A paleontóloga Flaviana Lima faz visitas ao Geopark Araripe com alunos da graduação e pós-graduação
Arquivo pessoal
Como professora também de pós-graduação na Urca, ela orienta alunos que também desenvolvem pesquisas na Bacia do Araripe, com estudos que ajudam a identificar novas espécies de plantas fósseis, por exemplo.
“A região é, de fato, uma janela para o passado. Você consegue olhar para um momento em que as coisas estavam mudando muito rápido por conta das mudanças climáticas daquela época, com os organismos se modificando. Todas estas mudanças estão muito bem preservadas nas rochas”, aponta Flaviana.
Como contextualiza, a Bacia do Araripe foi formada em um processo que levou milhares de anos, entre os períodos Devoniano e Cretáceo. Foi pouco antes do tempo geológico do Cretáceo que o grande continente de Gondwana se fragmentou. Nesse contexto, a região do Araripe estava próxima à separação gradual entre América do Sul e África.
“Nesse contexto, a gente tem ali, ao mesmo tempo, a Bacia do Araripe se formando. O nível do mar subia, depois baixava de novo. Ficavam somente os corpos d’água, os lagos ali fechados, e depois vinha o mar de novo. Então a gente teve essas mudanças ao longo de milhões de anos”, explica a pesquisadora.
Flaviana estava no início da graduação quando o Geopark Araripe foi reconhecido pela Unesco. Nos anos iniciais, ela conheceu os principais cientistas da época em eventos proporcionados pela gestão do equipamento.
Hoje, ela nota uma diferença: ainda nos anos 2000, a maioria dos pesquisadores vinha de fora e levava os fósseis do Cariri de volta para suas instituições. Nos últimos anos, cientistas do Cariri têm unido esforços para que os achados da Bacia do Araripe permaneçam na região, como no Museu de Paleontologia Plácido Cidade Nuvens.
Visita de alunos da UFPE ao Museu de Paleontologia, em Santana do Cariri
Arquivo Pessoal
Esta articulação se relaciona com as discussões sobre repatriação dos fósseis, muitas vezes levados do Brasil ilegalmente para outros países.
Segundo Flaviana, existe uma lógica que precisa ser invertida.
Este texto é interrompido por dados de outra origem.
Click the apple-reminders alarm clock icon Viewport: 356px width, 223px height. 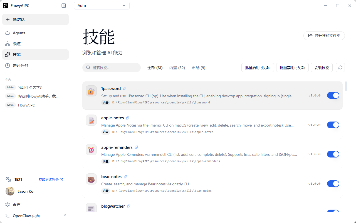(91, 150)
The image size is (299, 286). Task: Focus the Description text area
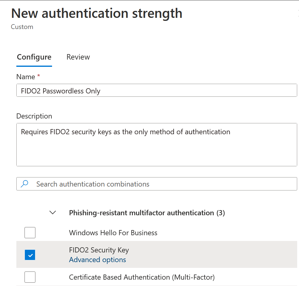157,145
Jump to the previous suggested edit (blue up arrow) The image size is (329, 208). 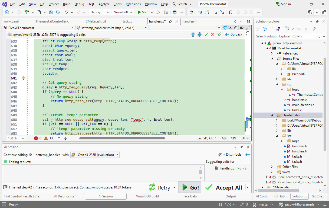pos(193,34)
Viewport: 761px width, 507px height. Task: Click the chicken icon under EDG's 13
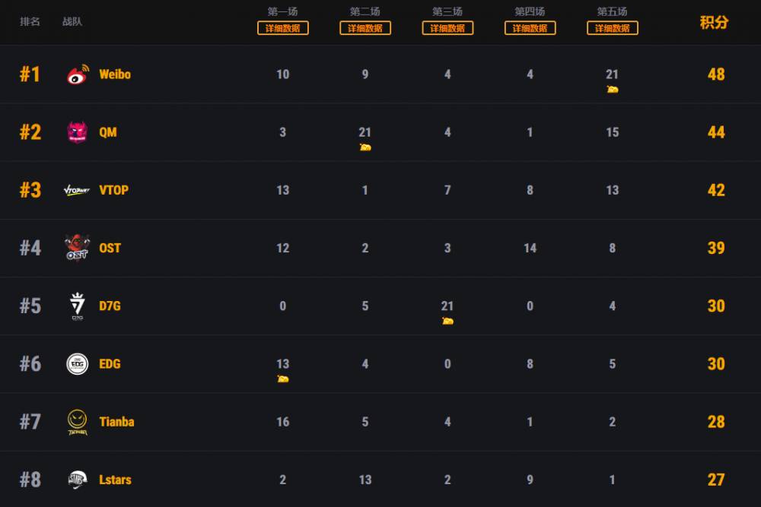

Atualmente, ainda há alunos de pós-graduação que precisam viajar para outros países para fazer estudos comparativos de fósseis que são originalmente do Cariri.
Ela aponta também o potencial que o geoparque tem para desenvolver o turismo científico, não apenas para quem já se interessa pelas pesquisas.
“As pessoas se interessam por dinossauros, pterossauros… Tem toda essa mística por trás. Então, a gente sempre costuma dizer que a paleontologia pode ser o caminho para muitas outras coisas. Ela pode ser um ponto inicial para uma criança, por exemplo, se interessar por outras áreas da ciência também”, analisa Flaviana.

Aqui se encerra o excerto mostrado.